## 実施課題
1 > マイ・タイムラインに関する文章によれば、マイ・タイムラインが作成される契機となった豪雨は何ですか。
2 > マイ・タイムラインに関する文章のうち、「マイ・タイムラインは、平成2」から「ことが始まりとされています。」までを一字一句違えずに書き写してください。

マイ・タイムラインは、平成27年9月関東・東北豪雨における避難の遅れや避難者の孤立の発生を受けて、国、茨城県、鬼怒川・小貝川沿川市町で構成される「鬼怒川・小貝川下流域大規模氾濫に関する減災対策協議会」の枠組みの中で、住民一人ひとりの単位において、水防災に関する知識と心構えを共有し、事前の計画等の充実を促すためのツールとして検討、作成したことが始まりとされています。
マイ・タイムラインの検討過程では、認識しておくことが必要な水害リスクや防災情報等(ハザードマップの確認や地域で過去に発生した災害事例の学習など)を住民一人ひとりが「知る」ことから始まり、高齢者やペット連れでの避難、深夜の避難など避難行動に向けた課題に「気づく」ことを促し、どのように行動するかを「考える」場面を創出することが重要です。さらに、他者の意見等を参考に自分自身に置き換えて「気づく」こともあるため、ワークショップ形式による検討を推奨しています。1)
国をはじめとした防災関係機関では、事前防災行動計画(タイムライン)を策定しており、タイムラインの考え方は、我が国における台風や降雨による河川氾濫に対して有効なソフト施策と考えられています。これを個人や家庭レベルに応用したものが「マイ・タイムライン」であり、自分や家族の避難行動を具体的に計画することで、災害時の円滑な避難を可能にします。

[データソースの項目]

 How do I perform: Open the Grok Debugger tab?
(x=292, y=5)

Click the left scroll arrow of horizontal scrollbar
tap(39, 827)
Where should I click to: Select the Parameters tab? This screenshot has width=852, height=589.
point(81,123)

## 課題の解答
1 > 平成27年9月関東・東北豪雨です。

2 >
マイ・タイムラインは、平成27年9月関東・東北豪雨における避難の遅れや避難者の孤立の発生を受けて、国、茨城県、鬼怒川・小貝川沿川市町で構成される「鬼怒川・小貝川下流域大規模氾濫に関する減災対策協議会」の枠組みの中で、住民一人ひとりの単位において、水防災に関する知識と心構えを共有し、事前の計画等の充実を促すためのツールとして検討、作成したことが始まりとされています。